Not because I’m in it so much any more, but it’s very familiar to me and the book really has the shadow of that experience. And, of course, I see it every day in my clients – in managers, in professionals, in people who once loved their jobs. But now they’re coming to a 1-1 meeting because there’s a kind of fear and anxiety inside them.
Corporate gaming is not burnout or just stress. It is a deep inner turmoil that occurs when a person no longer knows why they do what they do. When the system seems to eat away at the soul.
In my own experience and that of my clients, this is the case:
🌀 There is success, but there is no joy
🌀 you feel like you’re under constant stress and should make some more effort to finally feel at peace.
🌀 you look around and see people around you burning out, getting anxiety attacks, and you quietly notice the same symptoms in yourself, but there’s something else on top of that.

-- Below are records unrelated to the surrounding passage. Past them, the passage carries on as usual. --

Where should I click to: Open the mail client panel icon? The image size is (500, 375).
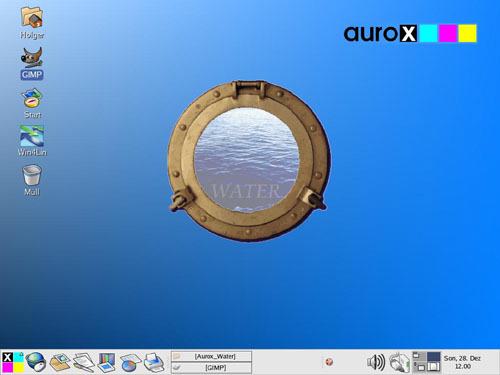(x=60, y=362)
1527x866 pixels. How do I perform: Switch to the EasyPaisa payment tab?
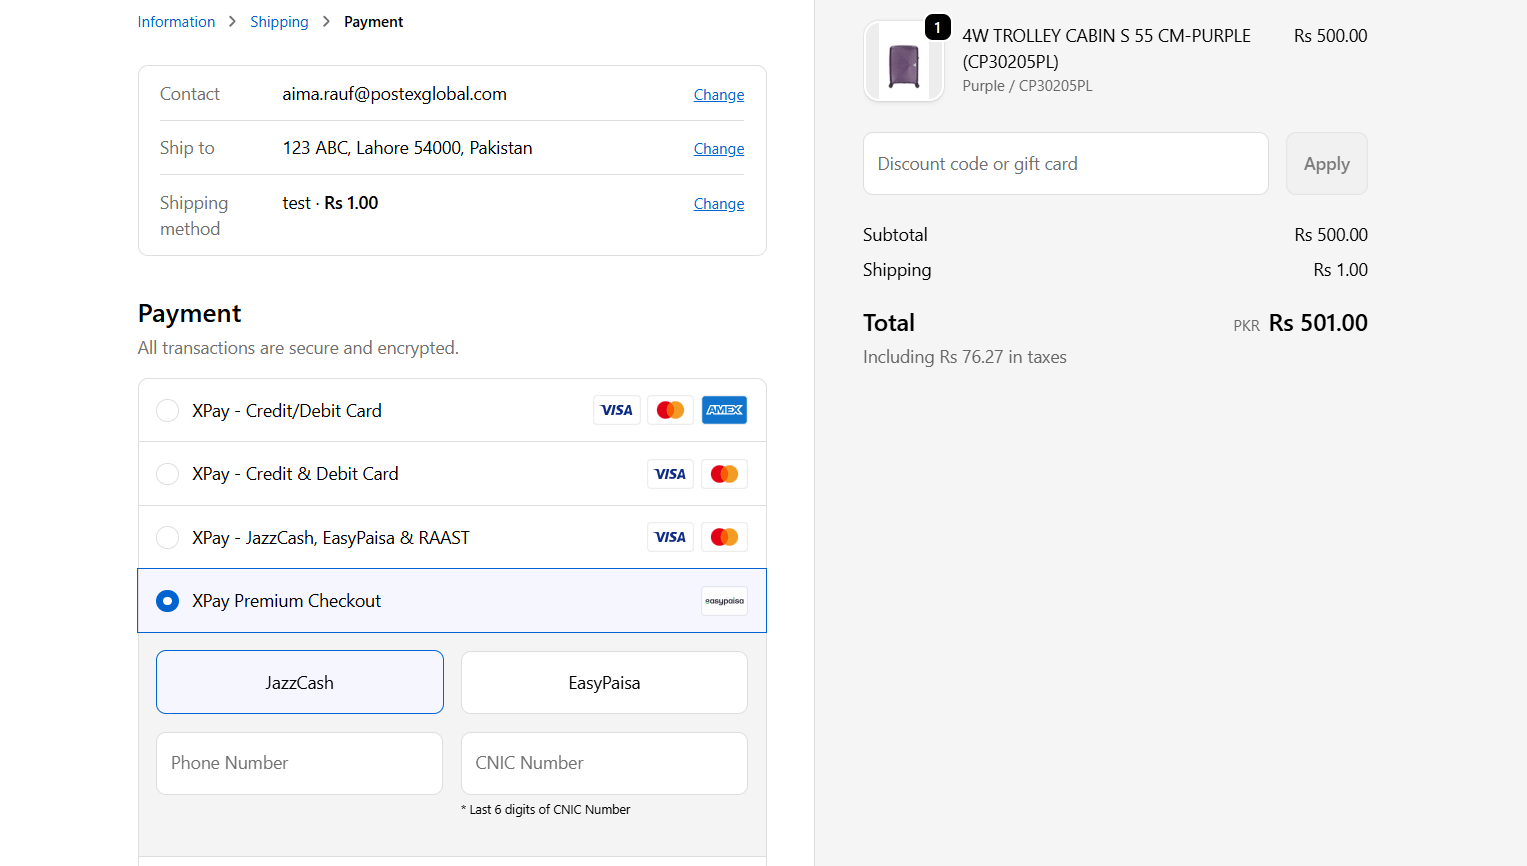tap(604, 682)
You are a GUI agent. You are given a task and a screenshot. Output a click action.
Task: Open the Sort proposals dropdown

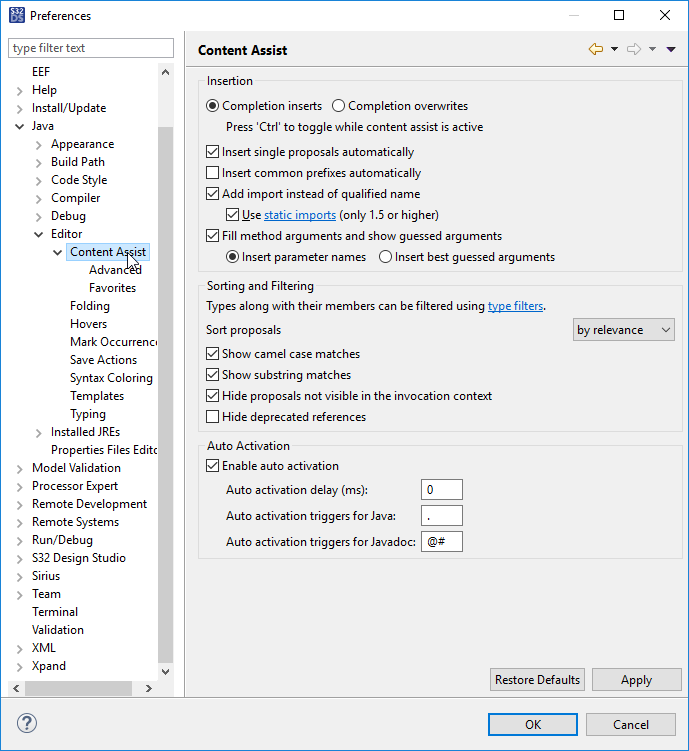(624, 330)
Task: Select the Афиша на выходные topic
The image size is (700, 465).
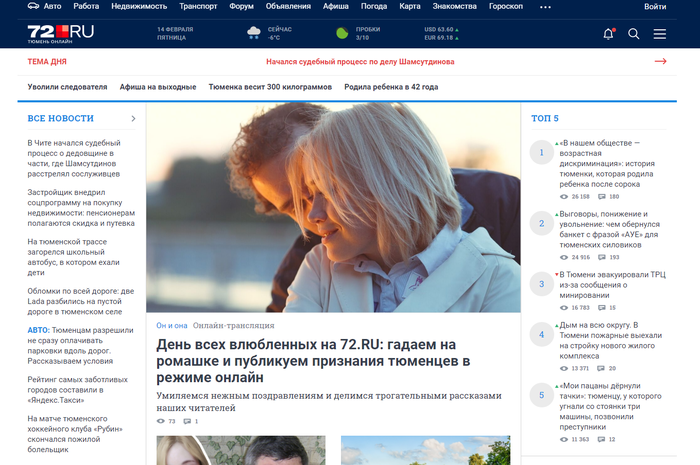Action: click(157, 87)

🌀 rest doesn’t help any more, work-life balance lectures and activities don’t help any more, because it’s not fatigue – it’s an inner emptiness and when you rest it seems even worse;
🌀 there is a feeling of constriction inside the system – you run out of air, you can’t breathe
🌀 there is a feeling of perspective: ‘Is that all?’.”

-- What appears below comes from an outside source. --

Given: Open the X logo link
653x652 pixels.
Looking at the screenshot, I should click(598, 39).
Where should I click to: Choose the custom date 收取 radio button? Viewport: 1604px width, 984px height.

🌀 there is a diminishing of the meaning of material things and a search for something bigger and more important, but at the same time not knowing what it is I am looking for
🌀 and finally the knowledge that changing organisation would make no difference.
The corporate game seems to be the moment when a person realises that the problem is no longer the job, but how they have defined themselves through the job. Not the job itself, but his relationship with work and the concept of work more broadly.
That work is no longer the place where his potential and interests are expressed, but where he disappears. And it is precisely under this anxiety and confusion that, after some internal ‘demolition work’, something new begins.
Not at the level of career counselling, but at a deeper level, where we begin to reconnect with our inner being and our reason for being – one could say our “soul”.
2/3 of mentoring clients do not come to me to develop leadership skills. They come because they no longer understand who they are in the system. And it is only when this anxiety becomes visible that a connection with themselves, with their work, with the world can begin to be restored.
Corporate gaming is a normal experience of growing up as a human being and a necessary experience. However, life shows that support is needed at this point, as one’s identity is being redefined, which involves a very turbulent internal process.
Allowing yourself to rely on someone when you get into a corporate game – it doesn’t have to be me, but the message is the same – relying on others who have come through it is much smoother than getting stuck in your own fear.